Hacker News new | ask | show | jobs
by loudmax 2340 days ago
Sun's motivation for choosing the CDDL is beside the point. Unless ZFS is released under a license that allows it to be redistributed under the GPL, ZFS cannot be legally built into Linux as a filesystem.

If you have reason to believe that Linux developers can go ahead and simply integrate ZFS into Linux without worrying about the license, I'm sure lawyers from the FSF, IBM, Cannonical, etc would love to hear your explanation.

3 comments

Uh, isn't Canonical already shipping ZFS in the latest Ubuntu? https://www.techrepublic.com/article/something-exciting-is-c...

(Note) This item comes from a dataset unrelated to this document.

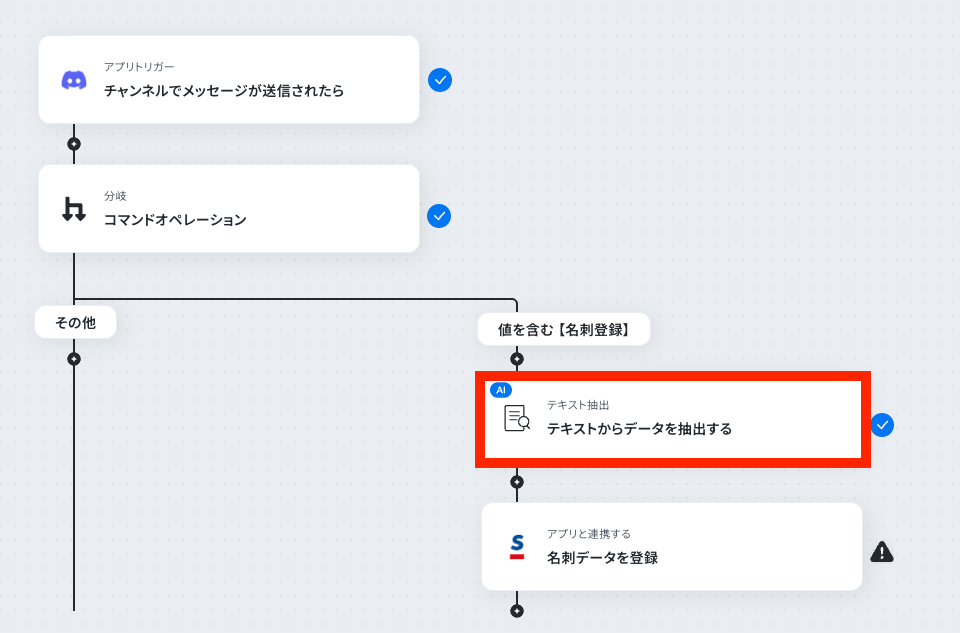Select the 値を含む【名刺登録】 branch label
Screen dimensions: 960x633
564,329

Their argument (as I understand it) is that loadable kernel modules are separate discrete pieces of software that do not become "part of" the kernel and do not have to care about kernel licensing. They can be any license, including proprietary, like nvidia drivers.

There is about zero need for "integration" as in static linking / inclusion in the linux repo btw. Nothing wrong with dkms.

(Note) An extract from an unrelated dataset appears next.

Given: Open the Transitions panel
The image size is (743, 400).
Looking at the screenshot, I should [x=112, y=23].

This is not a new thought and the lawyers actually understand this. GPL was not designed to protect user from open source. And its an idiotic missapplication. Oracle themself diliver ZFS with Linux, and so do many, many others.

The only 'argument' is that we can't do it because 'big bad oracle' will sue you but that really doesn't hold up.

> Sun's motivation for choosing the CDDL is beside the point.

GP made a claim to Sun's motivation, rebutting that claim seams reasonable.